▶ Exercise brief:
Output every one of the following items unchanged, keeping each line as it is.

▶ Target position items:
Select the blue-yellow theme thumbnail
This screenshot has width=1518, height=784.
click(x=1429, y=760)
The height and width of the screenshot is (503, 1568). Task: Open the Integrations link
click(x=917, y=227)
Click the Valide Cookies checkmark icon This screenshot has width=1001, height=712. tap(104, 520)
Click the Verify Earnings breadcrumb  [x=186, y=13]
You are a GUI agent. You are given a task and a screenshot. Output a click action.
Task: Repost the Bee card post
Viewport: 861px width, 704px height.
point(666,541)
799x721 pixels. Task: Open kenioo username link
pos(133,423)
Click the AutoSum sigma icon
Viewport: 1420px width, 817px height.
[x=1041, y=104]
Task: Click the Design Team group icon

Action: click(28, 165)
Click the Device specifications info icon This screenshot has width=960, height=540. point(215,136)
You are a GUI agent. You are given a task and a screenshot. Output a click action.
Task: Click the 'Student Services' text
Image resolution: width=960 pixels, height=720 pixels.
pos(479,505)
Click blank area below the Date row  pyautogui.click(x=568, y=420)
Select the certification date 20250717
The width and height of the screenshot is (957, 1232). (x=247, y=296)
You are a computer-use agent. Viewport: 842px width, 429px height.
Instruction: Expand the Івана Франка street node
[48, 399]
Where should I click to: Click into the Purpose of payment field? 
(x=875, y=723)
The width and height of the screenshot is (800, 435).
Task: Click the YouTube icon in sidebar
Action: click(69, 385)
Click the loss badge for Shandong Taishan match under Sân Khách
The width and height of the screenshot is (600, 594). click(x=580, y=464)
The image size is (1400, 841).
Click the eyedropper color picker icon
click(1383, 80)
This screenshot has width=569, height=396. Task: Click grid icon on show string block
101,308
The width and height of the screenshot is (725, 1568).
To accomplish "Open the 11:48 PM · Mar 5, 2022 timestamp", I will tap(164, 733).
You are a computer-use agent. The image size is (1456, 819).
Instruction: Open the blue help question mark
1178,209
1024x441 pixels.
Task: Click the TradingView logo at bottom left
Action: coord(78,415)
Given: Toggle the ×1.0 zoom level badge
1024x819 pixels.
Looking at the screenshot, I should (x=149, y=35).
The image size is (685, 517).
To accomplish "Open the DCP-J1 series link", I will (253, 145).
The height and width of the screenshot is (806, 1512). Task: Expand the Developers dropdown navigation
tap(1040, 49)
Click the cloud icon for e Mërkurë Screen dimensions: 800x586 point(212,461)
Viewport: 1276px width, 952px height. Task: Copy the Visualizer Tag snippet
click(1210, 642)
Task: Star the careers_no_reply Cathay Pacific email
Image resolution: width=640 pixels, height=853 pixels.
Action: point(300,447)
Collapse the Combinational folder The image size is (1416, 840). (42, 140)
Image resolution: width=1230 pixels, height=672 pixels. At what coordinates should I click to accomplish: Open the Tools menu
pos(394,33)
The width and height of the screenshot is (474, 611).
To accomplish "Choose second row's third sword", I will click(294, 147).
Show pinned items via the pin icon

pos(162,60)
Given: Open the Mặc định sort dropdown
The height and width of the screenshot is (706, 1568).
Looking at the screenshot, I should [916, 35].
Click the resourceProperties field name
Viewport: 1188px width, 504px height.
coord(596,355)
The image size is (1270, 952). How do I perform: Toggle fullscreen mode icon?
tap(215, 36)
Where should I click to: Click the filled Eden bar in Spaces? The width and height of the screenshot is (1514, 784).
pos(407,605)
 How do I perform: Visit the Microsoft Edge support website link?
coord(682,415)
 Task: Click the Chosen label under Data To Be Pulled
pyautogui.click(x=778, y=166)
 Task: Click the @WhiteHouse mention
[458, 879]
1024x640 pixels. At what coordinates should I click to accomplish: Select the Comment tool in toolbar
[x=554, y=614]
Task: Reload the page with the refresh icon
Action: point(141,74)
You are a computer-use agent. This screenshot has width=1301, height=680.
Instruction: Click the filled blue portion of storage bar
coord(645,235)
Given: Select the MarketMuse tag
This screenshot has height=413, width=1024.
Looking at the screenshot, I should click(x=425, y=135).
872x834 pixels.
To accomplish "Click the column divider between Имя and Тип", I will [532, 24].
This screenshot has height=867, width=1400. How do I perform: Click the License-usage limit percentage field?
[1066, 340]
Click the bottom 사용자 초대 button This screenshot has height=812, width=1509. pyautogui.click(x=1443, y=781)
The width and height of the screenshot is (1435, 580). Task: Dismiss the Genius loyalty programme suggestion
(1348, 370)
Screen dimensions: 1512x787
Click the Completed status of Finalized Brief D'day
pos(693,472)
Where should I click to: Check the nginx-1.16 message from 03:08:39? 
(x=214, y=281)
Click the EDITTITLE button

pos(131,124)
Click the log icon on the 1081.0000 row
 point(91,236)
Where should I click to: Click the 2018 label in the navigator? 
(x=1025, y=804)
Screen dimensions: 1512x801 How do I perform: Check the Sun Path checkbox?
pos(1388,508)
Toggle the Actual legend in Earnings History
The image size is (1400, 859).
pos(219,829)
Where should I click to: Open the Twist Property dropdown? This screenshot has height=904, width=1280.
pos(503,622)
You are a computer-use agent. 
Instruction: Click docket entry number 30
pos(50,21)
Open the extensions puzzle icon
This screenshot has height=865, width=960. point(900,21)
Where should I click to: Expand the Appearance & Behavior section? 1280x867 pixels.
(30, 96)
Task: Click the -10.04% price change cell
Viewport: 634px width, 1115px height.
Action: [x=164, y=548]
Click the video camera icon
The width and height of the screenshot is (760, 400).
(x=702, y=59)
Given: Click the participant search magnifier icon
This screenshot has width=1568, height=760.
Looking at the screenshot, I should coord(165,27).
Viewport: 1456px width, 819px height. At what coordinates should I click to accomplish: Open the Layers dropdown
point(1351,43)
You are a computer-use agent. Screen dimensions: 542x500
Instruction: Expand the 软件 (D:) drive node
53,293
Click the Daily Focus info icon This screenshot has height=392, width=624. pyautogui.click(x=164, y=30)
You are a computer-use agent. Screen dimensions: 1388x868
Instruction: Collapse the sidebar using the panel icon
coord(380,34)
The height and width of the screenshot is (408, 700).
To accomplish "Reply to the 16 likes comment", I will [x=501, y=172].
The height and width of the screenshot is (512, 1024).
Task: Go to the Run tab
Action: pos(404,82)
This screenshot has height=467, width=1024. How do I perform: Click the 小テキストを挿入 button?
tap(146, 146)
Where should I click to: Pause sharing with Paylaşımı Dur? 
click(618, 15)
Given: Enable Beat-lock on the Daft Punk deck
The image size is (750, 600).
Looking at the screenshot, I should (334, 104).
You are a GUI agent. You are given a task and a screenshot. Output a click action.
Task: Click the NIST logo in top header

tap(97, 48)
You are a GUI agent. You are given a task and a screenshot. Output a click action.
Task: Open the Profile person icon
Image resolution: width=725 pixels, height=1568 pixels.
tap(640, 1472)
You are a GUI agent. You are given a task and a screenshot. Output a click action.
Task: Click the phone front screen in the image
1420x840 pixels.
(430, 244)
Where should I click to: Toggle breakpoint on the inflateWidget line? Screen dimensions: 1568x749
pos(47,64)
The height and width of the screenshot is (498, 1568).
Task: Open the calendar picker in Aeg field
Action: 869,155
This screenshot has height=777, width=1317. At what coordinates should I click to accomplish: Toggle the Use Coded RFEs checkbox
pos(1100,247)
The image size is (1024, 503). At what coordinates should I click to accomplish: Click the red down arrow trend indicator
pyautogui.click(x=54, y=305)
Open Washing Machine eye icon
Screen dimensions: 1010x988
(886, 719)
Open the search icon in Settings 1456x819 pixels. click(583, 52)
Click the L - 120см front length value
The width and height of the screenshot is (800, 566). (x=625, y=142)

▶ Solved exercise:
Select the blue-yellow theme thumbnail
This screenshot has width=1518, height=784.
click(x=1429, y=760)
The height and width of the screenshot is (503, 1568). Task: Open the Integrations link
click(x=917, y=227)
Click the Valide Cookies checkmark icon This screenshot has width=1001, height=712. tap(104, 520)
Click the Verify Earnings breadcrumb  [x=186, y=13]
You are a GUI agent. You are given a task and a screenshot. Output a click action.
Task: Repost the Bee card post
Viewport: 861px width, 704px height.
point(666,541)
799x721 pixels. Task: Open kenioo username link
pos(133,423)
Click the AutoSum sigma icon
Viewport: 1420px width, 817px height.
[x=1041, y=104]
Task: Click the Design Team group icon

Action: click(28, 165)
Click the Device specifications info icon This screenshot has width=960, height=540. point(215,136)
You are a GUI agent. You are given a task and a screenshot. Output a click action.
Task: Click the 'Student Services' text
Image resolution: width=960 pixels, height=720 pixels.
pos(479,505)
Click blank area below the Date row  pyautogui.click(x=568, y=420)
Select the certification date 20250717
The width and height of the screenshot is (957, 1232). (x=247, y=296)
You are a computer-use agent. Viewport: 842px width, 429px height.
Instruction: Expand the Івана Франка street node
[48, 399]
Where should I click to: Click into the Purpose of payment field? 
(x=875, y=723)
The width and height of the screenshot is (800, 435).
Task: Click the YouTube icon in sidebar
Action: click(69, 385)
Click the loss badge for Shandong Taishan match under Sân Khách
The width and height of the screenshot is (600, 594). click(x=580, y=464)
The image size is (1400, 841).
Click the eyedropper color picker icon
click(1383, 80)
This screenshot has width=569, height=396. Task: Click grid icon on show string block
101,308
The width and height of the screenshot is (725, 1568).
To accomplish "Open the 11:48 PM · Mar 5, 2022 timestamp", I will tap(164, 733).
You are a computer-use agent. The image size is (1456, 819).
Instruction: Open the blue help question mark
1178,209
1024x441 pixels.
Task: Click the TradingView logo at bottom left
Action: coord(78,415)
Given: Toggle the ×1.0 zoom level badge
1024x819 pixels.
Looking at the screenshot, I should (x=149, y=35).
The image size is (685, 517).
To accomplish "Open the DCP-J1 series link", I will (253, 145).
The height and width of the screenshot is (806, 1512). Task: Expand the Developers dropdown navigation
tap(1040, 49)
Click the cloud icon for e Mërkurë Screen dimensions: 800x586 point(212,461)
Viewport: 1276px width, 952px height. Task: Copy the Visualizer Tag snippet
click(1210, 642)
Task: Star the careers_no_reply Cathay Pacific email
Image resolution: width=640 pixels, height=853 pixels.
Action: point(300,447)
Collapse the Combinational folder The image size is (1416, 840). (42, 140)
Image resolution: width=1230 pixels, height=672 pixels. At what coordinates should I click to accomplish: Open the Tools menu
pos(394,33)
The width and height of the screenshot is (474, 611).
To accomplish "Choose second row's third sword", I will click(294, 147).
Show pinned items via the pin icon

pos(162,60)
Given: Open the Mặc định sort dropdown
The height and width of the screenshot is (706, 1568).
Looking at the screenshot, I should [916, 35].
Click the resourceProperties field name
Viewport: 1188px width, 504px height.
coord(596,355)
The image size is (1270, 952). How do I perform: Toggle fullscreen mode icon?
tap(215, 36)
Where should I click to: Click the filled Eden bar in Spaces? The width and height of the screenshot is (1514, 784).
pos(407,605)
 How do I perform: Visit the Microsoft Edge support website link?
coord(682,415)
 Task: Click the Chosen label under Data To Be Pulled
pyautogui.click(x=778, y=166)
 Task: Click the @WhiteHouse mention
[458, 879]
1024x640 pixels. At what coordinates should I click to accomplish: Select the Comment tool in toolbar
[x=554, y=614]
Task: Reload the page with the refresh icon
Action: point(141,74)
You are a computer-use agent. This screenshot has width=1301, height=680.
Instruction: Click the filled blue portion of storage bar
coord(645,235)
Given: Select the MarketMuse tag
This screenshot has height=413, width=1024.
Looking at the screenshot, I should click(x=425, y=135).
872x834 pixels.
To accomplish "Click the column divider between Имя and Тип", I will [532, 24].
This screenshot has height=867, width=1400. How do I perform: Click the License-usage limit percentage field?
[1066, 340]
Click the bottom 사용자 초대 button This screenshot has height=812, width=1509. pyautogui.click(x=1443, y=781)
The width and height of the screenshot is (1435, 580). Task: Dismiss the Genius loyalty programme suggestion
(1348, 370)
Screen dimensions: 1512x787
Click the Completed status of Finalized Brief D'day
pos(693,472)
Where should I click to: Check the nginx-1.16 message from 03:08:39? 
(x=214, y=281)
Click the EDITTITLE button

pos(131,124)
Click the log icon on the 1081.0000 row
 point(91,236)
Where should I click to: Click the 2018 label in the navigator? 
(x=1025, y=804)
Screen dimensions: 1512x801 How do I perform: Check the Sun Path checkbox?
pos(1388,508)
Toggle the Actual legend in Earnings History
The image size is (1400, 859).
pos(219,829)
Where should I click to: Open the Twist Property dropdown? This screenshot has height=904, width=1280.
pos(503,622)
You are a computer-use agent. 
Instruction: Click docket entry number 30
pos(50,21)
Open the extensions puzzle icon
This screenshot has height=865, width=960. point(900,21)
Where should I click to: Expand the Appearance & Behavior section? 1280x867 pixels.
(30, 96)
Task: Click the -10.04% price change cell
Viewport: 634px width, 1115px height.
Action: [x=164, y=548]
Click the video camera icon
The width and height of the screenshot is (760, 400).
(x=702, y=59)
Given: Click the participant search magnifier icon
This screenshot has width=1568, height=760.
Looking at the screenshot, I should coord(165,27).
Viewport: 1456px width, 819px height. At what coordinates should I click to accomplish: Open the Layers dropdown
point(1351,43)
You are a computer-use agent. Screen dimensions: 542x500
Instruction: Expand the 软件 (D:) drive node
53,293
Click the Daily Focus info icon This screenshot has height=392, width=624. pyautogui.click(x=164, y=30)
You are a computer-use agent. Screen dimensions: 1388x868
Instruction: Collapse the sidebar using the panel icon
coord(380,34)
The height and width of the screenshot is (408, 700).
To accomplish "Reply to the 16 likes comment", I will [x=501, y=172].
The height and width of the screenshot is (512, 1024).
Task: Go to the Run tab
Action: pos(404,82)
This screenshot has height=467, width=1024. How do I perform: Click the 小テキストを挿入 button?
tap(146, 146)
Where should I click to: Pause sharing with Paylaşımı Dur? 
click(618, 15)
Given: Enable Beat-lock on the Daft Punk deck
The image size is (750, 600).
Looking at the screenshot, I should (334, 104).
You are a GUI agent. You are given a task and a screenshot. Output a click action.
Task: Click the NIST logo in top header

tap(97, 48)
You are a GUI agent. You are given a task and a screenshot. Output a click action.
Task: Open the Profile person icon
Image resolution: width=725 pixels, height=1568 pixels.
tap(640, 1472)
You are a GUI agent. You are given a task and a screenshot. Output a click action.
Task: Click the phone front screen in the image
1420x840 pixels.
(430, 244)
Where should I click to: Toggle breakpoint on the inflateWidget line? Screen dimensions: 1568x749
pos(47,64)
The height and width of the screenshot is (498, 1568).
Task: Open the calendar picker in Aeg field
Action: 869,155
This screenshot has height=777, width=1317. At what coordinates should I click to accomplish: Toggle the Use Coded RFEs checkbox
pos(1100,247)
The image size is (1024, 503). At what coordinates should I click to accomplish: Click the red down arrow trend indicator
pyautogui.click(x=54, y=305)
Open Washing Machine eye icon
Screen dimensions: 1010x988
(886, 719)
Open the search icon in Settings 1456x819 pixels. click(583, 52)
Click the L - 120см front length value
The width and height of the screenshot is (800, 566). (x=625, y=142)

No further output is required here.